• _TAREFA A_
Responda, com base no texto sobre o SC Braga, a estas perguntas:
(i) Em que recinto arrancou a época com a disputa da Supertaça?
(ii) Quantas vitórias tinham as bracarenses na Liga BPI antes da visita a Alcochete?
(iii) Com que resultado foi o Sporting CP despachado em Braga nos oitavos de final da Taça?
• _TAREFA B_
Retome o texto sobre o SC Braga a partir do ponto em que termina.

• _FONTE_
....

Chegaram a Braga a venezuelana Daniuska Rodríguez, a camaronesa Farida Machia, a nigeriana Chinaza Uchendu, a ganesa Alberta Ahialey, a canadiana Larisa Staub e as norte-americanas Carly Gould, Hannah Keane, Denali Murnan e, a meio da temporada, Morgan Bertsch. O plantel estava formado e era hora de colocar mãos à obra. A época arrancava no Fontelo na disputa da Supertaça, com mais um episódio da rivalidade com o Sporting CP.

E as lágrimas continuaram. Mas desta vez, eram lágrimas bem diferentes das de outros tempos. Eram lágrimas de alegria por uma barreira ultrapassada, pelo primeiro título da história do clube: a Supertaça.

Na Liga BPI, as coisas iam de vento em popa para as bracarenses: nove vitórias em outros tantos jogos, que davam a liderança da prova com mais dois pontos do que o Sporting CP. Na décima jornada, era a altura do SC Braga visitar Alcochete. A vitória na Supertaça tinha sido o ponto de viragem: ao fim de tantos jogos e de tantos anos sem conseguir vencer o Sporting CP, as jogadoras minhotas tinham-no conseguido pela primeira vez e tomaram-lhe o gosto.

Assim, os golos de Keane e Machia deram uma vitória por 0-2 que permitiu ao SC Braga cavar um fosso importante de cinco pontos na classificação. A confiança bracarense estava de tal maneira alta que, quando o Sporting CP se deslocou a Braga para os oitavos de final da Taça, foi despachado novamente com um resultado de 3-1. Pela primeira vez em três anos, era o SC Braga que estava na linha da frente e as leoas numa posição que nunca lhes tivera sido dada a conhecer.

O foco era um: trazer para Braga o campeonato. E nem quando as arsenalistas desperdiçaram a vantagem que tinham nas meias-finais da Taça sobre o Benfica o foco desapareceu. Juntar a Taça teria sido agradável, mas era o campeonato que verdadeiramente queriam e ditou o destino que o jogo frente ao Sporting CP pudesse ser decisivo. E foi. Com um empate a zero, a festa fez-se em tons de vermelho e branco um pouco por toda a cidade de Braga, mas com epicentro no relvado do 1.º de Maio. O objetivo número um fora alcançado, mas a ambição não fica por aqui.

....

• _EXCERTOS DA LISTAGEM_
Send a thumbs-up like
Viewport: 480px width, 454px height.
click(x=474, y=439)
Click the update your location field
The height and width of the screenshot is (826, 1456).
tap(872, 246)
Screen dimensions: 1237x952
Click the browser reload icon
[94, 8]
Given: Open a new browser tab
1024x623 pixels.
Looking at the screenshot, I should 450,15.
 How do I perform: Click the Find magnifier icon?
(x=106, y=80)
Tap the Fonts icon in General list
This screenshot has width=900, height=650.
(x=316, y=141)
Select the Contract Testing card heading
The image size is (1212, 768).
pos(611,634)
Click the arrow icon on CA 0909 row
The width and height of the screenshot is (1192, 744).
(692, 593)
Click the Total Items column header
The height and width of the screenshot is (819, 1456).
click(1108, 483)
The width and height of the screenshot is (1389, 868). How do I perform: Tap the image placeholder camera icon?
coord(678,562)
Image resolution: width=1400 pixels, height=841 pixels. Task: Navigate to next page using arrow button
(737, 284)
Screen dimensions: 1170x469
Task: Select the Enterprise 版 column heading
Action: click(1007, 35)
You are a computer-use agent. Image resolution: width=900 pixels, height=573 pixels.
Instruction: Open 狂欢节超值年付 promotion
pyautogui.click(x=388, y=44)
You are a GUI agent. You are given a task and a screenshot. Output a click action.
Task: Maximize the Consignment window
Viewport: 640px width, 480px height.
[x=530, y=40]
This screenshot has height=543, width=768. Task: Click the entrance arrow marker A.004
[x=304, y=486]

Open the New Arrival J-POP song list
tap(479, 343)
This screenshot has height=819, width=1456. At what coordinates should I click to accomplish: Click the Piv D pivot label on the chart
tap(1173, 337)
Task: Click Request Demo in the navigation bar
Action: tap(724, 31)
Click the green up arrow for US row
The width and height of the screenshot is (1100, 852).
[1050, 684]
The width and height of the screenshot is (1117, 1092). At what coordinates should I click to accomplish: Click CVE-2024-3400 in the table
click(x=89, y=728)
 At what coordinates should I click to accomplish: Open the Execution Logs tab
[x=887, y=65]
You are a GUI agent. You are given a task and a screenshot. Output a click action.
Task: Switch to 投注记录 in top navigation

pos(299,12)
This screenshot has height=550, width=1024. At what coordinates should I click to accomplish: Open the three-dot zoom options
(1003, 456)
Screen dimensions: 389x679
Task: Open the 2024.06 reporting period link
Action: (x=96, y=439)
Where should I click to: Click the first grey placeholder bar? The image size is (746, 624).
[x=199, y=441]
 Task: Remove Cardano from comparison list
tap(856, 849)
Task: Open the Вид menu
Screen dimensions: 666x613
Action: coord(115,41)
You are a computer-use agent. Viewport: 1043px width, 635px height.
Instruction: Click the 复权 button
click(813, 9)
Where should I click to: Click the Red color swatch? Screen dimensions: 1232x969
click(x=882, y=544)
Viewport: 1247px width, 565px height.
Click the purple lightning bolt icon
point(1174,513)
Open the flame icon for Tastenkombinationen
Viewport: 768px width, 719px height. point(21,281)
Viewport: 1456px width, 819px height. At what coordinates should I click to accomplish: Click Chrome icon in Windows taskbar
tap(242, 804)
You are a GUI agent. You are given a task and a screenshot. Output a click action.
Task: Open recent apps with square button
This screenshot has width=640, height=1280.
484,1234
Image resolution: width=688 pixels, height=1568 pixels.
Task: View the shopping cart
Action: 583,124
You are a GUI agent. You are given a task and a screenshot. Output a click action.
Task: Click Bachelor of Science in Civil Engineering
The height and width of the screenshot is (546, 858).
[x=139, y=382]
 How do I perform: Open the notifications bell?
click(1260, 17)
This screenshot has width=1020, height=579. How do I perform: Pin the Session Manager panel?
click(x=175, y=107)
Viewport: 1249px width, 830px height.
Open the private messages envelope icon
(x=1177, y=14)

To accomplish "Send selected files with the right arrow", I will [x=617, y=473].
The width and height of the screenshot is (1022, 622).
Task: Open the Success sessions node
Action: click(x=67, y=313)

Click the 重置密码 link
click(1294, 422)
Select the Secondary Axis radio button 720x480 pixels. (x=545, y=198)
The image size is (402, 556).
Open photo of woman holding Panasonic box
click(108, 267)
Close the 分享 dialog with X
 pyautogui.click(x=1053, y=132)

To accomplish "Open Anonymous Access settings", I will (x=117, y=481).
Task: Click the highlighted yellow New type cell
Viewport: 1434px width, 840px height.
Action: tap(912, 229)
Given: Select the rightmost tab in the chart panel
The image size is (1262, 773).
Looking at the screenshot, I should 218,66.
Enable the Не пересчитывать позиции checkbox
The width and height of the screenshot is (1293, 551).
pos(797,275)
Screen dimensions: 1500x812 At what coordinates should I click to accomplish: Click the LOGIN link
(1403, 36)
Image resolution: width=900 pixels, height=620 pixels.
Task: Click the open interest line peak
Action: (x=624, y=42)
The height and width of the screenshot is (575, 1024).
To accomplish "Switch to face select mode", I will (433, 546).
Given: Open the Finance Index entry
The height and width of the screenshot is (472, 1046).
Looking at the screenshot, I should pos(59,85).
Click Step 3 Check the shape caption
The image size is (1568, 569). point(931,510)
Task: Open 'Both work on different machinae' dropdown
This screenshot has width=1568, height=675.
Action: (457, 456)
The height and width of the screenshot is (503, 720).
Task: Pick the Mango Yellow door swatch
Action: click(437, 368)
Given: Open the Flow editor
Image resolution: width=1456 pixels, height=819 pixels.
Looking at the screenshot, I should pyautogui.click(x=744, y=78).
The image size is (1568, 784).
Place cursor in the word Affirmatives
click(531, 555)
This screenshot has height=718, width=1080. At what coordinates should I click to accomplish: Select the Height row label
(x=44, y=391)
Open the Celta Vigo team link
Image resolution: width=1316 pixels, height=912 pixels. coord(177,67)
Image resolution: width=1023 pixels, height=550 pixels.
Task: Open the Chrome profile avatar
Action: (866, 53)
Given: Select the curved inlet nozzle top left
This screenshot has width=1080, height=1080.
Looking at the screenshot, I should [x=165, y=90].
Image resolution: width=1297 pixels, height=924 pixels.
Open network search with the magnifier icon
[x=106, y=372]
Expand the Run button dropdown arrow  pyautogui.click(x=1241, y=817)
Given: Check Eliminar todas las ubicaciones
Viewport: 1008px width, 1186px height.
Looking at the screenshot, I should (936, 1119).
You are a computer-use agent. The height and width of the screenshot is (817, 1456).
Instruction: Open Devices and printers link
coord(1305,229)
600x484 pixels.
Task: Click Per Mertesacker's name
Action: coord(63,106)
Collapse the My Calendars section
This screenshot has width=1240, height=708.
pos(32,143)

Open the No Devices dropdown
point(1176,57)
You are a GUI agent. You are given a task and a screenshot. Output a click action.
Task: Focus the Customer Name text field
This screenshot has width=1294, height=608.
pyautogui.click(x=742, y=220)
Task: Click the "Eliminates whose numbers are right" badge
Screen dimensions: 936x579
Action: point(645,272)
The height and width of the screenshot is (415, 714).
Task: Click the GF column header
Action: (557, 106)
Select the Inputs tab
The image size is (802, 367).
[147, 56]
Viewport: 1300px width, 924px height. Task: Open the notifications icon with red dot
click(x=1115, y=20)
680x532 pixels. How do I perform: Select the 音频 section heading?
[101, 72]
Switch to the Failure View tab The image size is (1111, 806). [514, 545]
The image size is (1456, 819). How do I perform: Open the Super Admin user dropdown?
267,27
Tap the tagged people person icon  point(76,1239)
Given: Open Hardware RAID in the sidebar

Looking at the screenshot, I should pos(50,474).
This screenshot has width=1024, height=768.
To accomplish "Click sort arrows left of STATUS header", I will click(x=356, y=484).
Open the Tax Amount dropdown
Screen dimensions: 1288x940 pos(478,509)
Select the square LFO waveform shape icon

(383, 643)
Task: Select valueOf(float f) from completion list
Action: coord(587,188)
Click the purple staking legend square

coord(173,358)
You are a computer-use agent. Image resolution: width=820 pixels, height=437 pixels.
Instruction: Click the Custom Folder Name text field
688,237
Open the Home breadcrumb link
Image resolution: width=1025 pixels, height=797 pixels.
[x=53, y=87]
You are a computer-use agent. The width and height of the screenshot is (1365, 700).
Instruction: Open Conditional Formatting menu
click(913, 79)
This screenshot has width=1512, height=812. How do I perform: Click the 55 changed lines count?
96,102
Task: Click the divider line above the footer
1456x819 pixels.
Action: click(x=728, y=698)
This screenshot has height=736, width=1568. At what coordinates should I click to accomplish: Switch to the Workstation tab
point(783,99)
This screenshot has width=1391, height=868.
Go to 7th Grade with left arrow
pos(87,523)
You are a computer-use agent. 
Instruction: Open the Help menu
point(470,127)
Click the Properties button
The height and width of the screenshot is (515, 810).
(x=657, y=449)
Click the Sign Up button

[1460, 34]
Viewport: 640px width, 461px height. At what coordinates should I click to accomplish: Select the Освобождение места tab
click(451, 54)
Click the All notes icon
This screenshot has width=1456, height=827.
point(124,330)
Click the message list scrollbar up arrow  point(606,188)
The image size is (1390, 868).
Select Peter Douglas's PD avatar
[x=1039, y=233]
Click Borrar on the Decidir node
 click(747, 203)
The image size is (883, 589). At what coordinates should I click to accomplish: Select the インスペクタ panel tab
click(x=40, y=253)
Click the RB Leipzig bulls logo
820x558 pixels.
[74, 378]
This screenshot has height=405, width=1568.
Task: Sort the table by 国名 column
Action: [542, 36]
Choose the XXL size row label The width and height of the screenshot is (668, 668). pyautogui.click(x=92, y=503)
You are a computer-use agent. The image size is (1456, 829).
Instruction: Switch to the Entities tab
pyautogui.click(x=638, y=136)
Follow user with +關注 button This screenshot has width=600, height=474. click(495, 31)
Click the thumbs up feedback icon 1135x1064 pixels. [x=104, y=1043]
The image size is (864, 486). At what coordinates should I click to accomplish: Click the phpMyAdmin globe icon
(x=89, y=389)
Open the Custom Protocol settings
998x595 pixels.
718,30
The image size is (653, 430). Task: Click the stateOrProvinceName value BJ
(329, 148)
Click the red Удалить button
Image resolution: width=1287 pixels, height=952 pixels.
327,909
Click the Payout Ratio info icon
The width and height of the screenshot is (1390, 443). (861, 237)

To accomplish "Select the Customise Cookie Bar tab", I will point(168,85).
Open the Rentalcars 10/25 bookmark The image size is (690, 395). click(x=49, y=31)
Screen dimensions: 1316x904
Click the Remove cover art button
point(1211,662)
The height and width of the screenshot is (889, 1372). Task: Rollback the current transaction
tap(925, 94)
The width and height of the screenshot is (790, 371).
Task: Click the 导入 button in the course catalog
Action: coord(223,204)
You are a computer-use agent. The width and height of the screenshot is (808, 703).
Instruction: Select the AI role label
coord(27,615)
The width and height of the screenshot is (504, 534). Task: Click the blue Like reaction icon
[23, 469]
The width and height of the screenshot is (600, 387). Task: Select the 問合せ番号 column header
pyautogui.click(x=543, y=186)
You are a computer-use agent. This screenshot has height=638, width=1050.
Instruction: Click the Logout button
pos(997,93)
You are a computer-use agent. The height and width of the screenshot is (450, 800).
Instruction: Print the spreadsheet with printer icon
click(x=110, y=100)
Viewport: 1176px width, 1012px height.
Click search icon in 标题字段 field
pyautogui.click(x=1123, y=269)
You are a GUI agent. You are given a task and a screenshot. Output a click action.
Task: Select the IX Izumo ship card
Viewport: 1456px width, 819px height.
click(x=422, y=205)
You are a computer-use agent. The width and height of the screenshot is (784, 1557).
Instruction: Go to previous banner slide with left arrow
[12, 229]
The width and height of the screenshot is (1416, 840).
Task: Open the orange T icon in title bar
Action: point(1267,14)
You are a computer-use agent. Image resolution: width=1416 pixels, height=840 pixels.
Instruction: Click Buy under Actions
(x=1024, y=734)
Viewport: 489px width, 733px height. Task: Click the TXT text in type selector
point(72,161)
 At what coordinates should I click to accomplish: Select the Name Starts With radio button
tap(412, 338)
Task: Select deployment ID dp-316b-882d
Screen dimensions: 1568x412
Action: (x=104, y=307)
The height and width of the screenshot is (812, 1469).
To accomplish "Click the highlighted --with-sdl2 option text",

....

• _RESPOSTA A_
(i) No Fontelo.
(ii) Nove vitórias.
(iii) 3-1.

• _RESPOSTA B_
2019/20: “Vamos lutar pelos títulos todos”

Mérito e competência são palavras chave para Miguel Santos. Para o treinador do SC Braga, são elas que vão decidir quantos títulos conquistará o clube na nova época.

Ambição, no entanto, é coisa que não falta no lado de quem experimentou a vitória e gostou. E a vontade de vencer passa do técnico para as jogadoras. “Um clube grande como o SC Braga tem que encarar todas as competições para vencer. Esse será sempre o objetivo. Jogo após jogo, mas sempre com o pensamento de vencer”, afirmou Rute Costa.

“Não queremos nunca ter expetativas baixas. Temos que ganhar.”

A norte-americana Hannah Keane, terceira melhor marcadora da Liga BPI em 2018/19, junta-se à companheira de equipa e ao técnico na demonstração de querer. Consciente do aumento da ameaça, isto é, da competitividade do campeonato com a subida do SL Benfica ao primeiro escalão, a avançada confia numa equipa bracarense à altura do desafio e realça que é preciso o conjunto minhoto continuar focado na temporada que se aproxima.

Para a nova época, a política de contratações mudou drasticamente: “Este ano mantivemos 85% a 90% da equipa e fomos buscar só jogadoras experientes e uma por setor. A Marie para a baliza, a Rayanne para o setor defensivo, a Dolores para o setor médio e a Shade para o setor avançado. Mas tudo jogadoras experientes”, explicou o técnico de 35 anos, que apelida as contratações de “cirúrgicas”.

Com o objetivo bem definido em revalidar o título e lutar por todas as provas internas, o SC Braga vai dar início à quarta época de um projeto que bateu às portas do céu, que se abrem agora para receber as “Gverreiras” com um novo desafio: a Liga dos Campeões.

SC Braga. Chegar, sofrer e vencer (2.ª parte)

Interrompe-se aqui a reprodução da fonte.